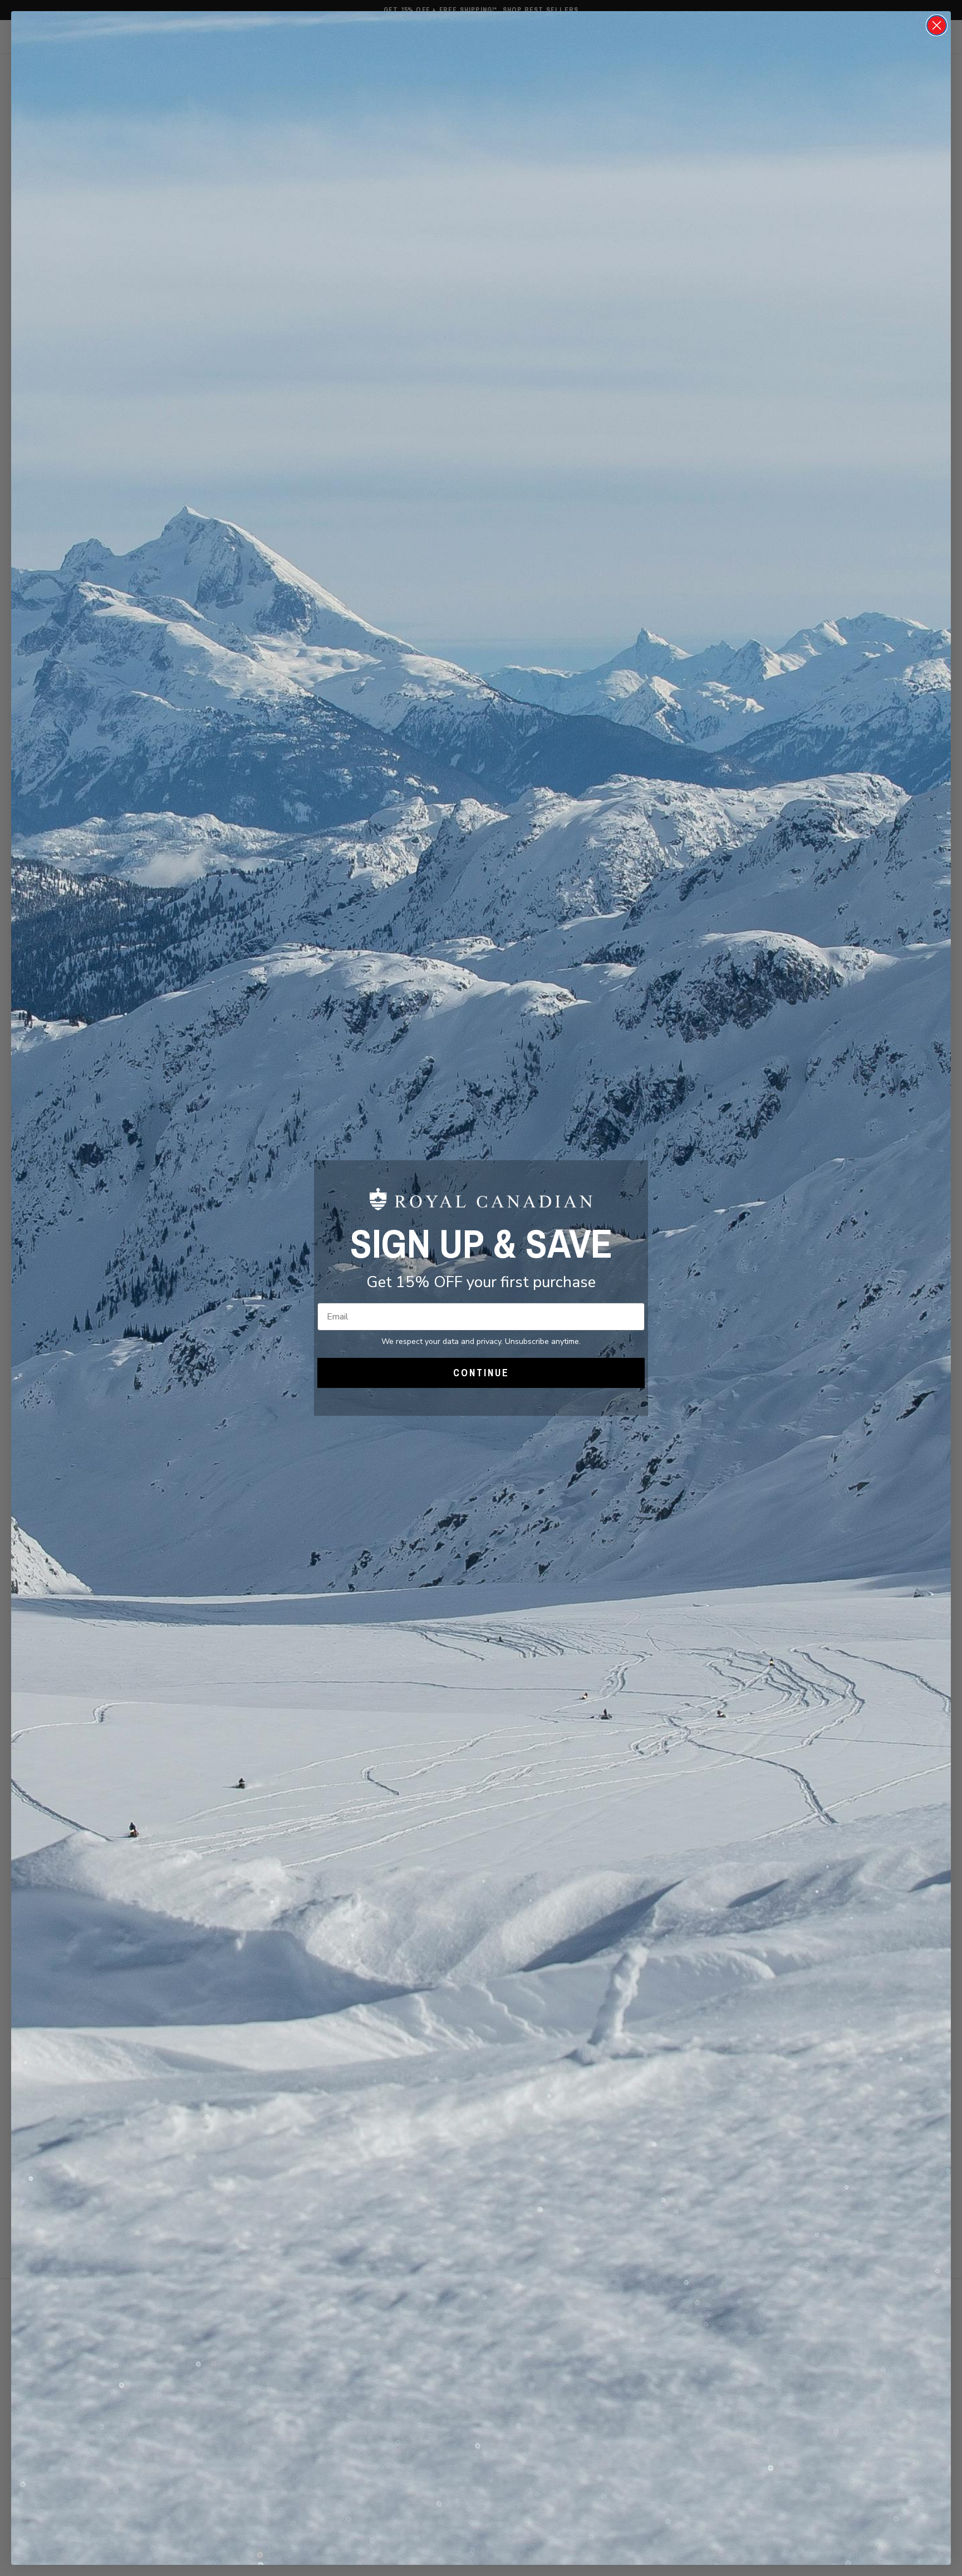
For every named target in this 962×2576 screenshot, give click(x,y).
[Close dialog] (936, 25)
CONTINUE (481, 1373)
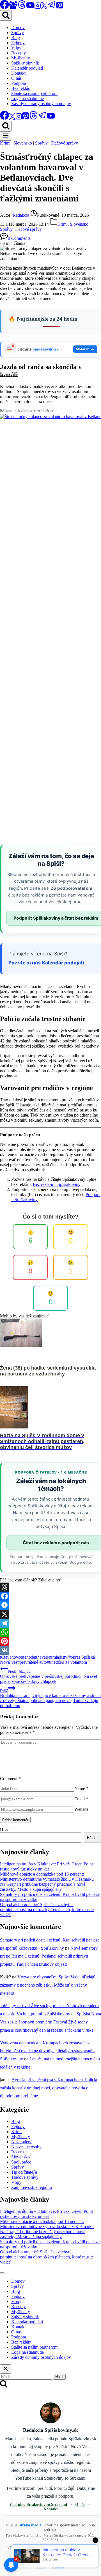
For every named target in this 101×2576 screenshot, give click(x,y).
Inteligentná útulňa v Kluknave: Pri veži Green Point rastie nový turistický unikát (46, 1866)
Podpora (18, 83)
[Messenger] (50, 1605)
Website (81, 1809)
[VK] (50, 1650)
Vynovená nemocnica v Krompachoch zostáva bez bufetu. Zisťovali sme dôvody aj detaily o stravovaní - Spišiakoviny (47, 2051)
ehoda (28, 1657)
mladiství (59, 1657)
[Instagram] (37, 7)
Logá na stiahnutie (27, 98)
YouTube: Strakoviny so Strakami (38, 2504)
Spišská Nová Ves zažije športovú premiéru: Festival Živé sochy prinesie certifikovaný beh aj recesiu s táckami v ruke (50, 2022)
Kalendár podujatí (27, 68)
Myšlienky (20, 58)
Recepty (18, 52)
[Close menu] (2, 2273)
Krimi (5, 143)
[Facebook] (50, 1596)
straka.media (30, 2525)
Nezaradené (21, 2141)
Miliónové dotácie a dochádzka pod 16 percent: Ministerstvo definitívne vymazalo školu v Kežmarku (47, 1876)
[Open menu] (5, 136)
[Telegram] (51, 7)
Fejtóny (18, 42)
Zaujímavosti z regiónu (31, 2187)
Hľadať (6, 1829)
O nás (16, 78)
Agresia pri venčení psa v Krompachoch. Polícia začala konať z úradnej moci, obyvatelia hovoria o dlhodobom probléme (48, 2087)
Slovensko (22, 143)
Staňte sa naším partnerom (34, 93)
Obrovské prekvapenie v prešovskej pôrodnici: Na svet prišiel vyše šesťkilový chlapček (48, 1676)
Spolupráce (21, 2162)
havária (42, 1657)
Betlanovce (11, 1657)
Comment (10, 1778)
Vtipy (16, 47)
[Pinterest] (59, 7)
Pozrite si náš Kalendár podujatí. (47, 963)
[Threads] (21, 7)
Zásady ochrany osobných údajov (41, 103)
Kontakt (18, 73)
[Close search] (5, 2369)
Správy (17, 32)
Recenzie (19, 2151)
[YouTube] (30, 7)
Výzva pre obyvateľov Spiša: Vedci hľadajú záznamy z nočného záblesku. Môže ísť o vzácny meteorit (47, 1985)
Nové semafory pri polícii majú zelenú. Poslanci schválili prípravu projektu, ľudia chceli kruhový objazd (49, 1956)
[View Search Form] (6, 15)
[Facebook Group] (13, 7)
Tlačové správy (64, 143)
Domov (18, 27)
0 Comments (19, 238)
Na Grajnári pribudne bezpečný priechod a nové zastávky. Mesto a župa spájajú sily (42, 1887)
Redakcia (21, 215)
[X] (44, 7)
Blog (15, 37)
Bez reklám (21, 88)
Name (81, 1788)
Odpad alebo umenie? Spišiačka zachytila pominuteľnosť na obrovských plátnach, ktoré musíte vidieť (47, 1909)
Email (81, 1798)
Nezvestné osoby (26, 2146)
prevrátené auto (32, 1662)
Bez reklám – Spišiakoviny (57, 1184)
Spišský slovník (25, 63)
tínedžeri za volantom (67, 1662)
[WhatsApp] (50, 1632)
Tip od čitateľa (24, 2172)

- _Prompt_: Working from the data above, extract solely the lines from the one containing "Spolupráce (21, 2162)" through the one containing "0 Comments (19, 238)", exactly as they appear, both included.

- _Solution to the problem_:
Spolupráce (21, 2162)
havária (42, 1657)
Betlanovce (11, 1657)
Comment (10, 1778)
Vtipy (16, 47)
[Pinterest] (59, 7)
Pozrite si náš Kalendár podujatí. (47, 963)
[Threads] (21, 7)
Zásady ochrany osobných údajov (41, 103)
Kontakt (18, 73)
[Close search] (5, 2369)
Správy (17, 32)
Recenzie (19, 2151)
[YouTube] (30, 7)
Výzva pre obyvateľov Spiša: Vedci hľadajú záznamy z nočného záblesku. Môže ísť o vzácny meteorit (47, 1985)
Nové semafory pri polícii majú zelenú. Poslanci schválili prípravu projektu, ľudia chceli kruhový objazd (49, 1956)
[View Search Form] (6, 15)
[Facebook Group] (13, 7)
Tlačové správy (64, 143)
Domov (18, 27)
0 Comments (19, 238)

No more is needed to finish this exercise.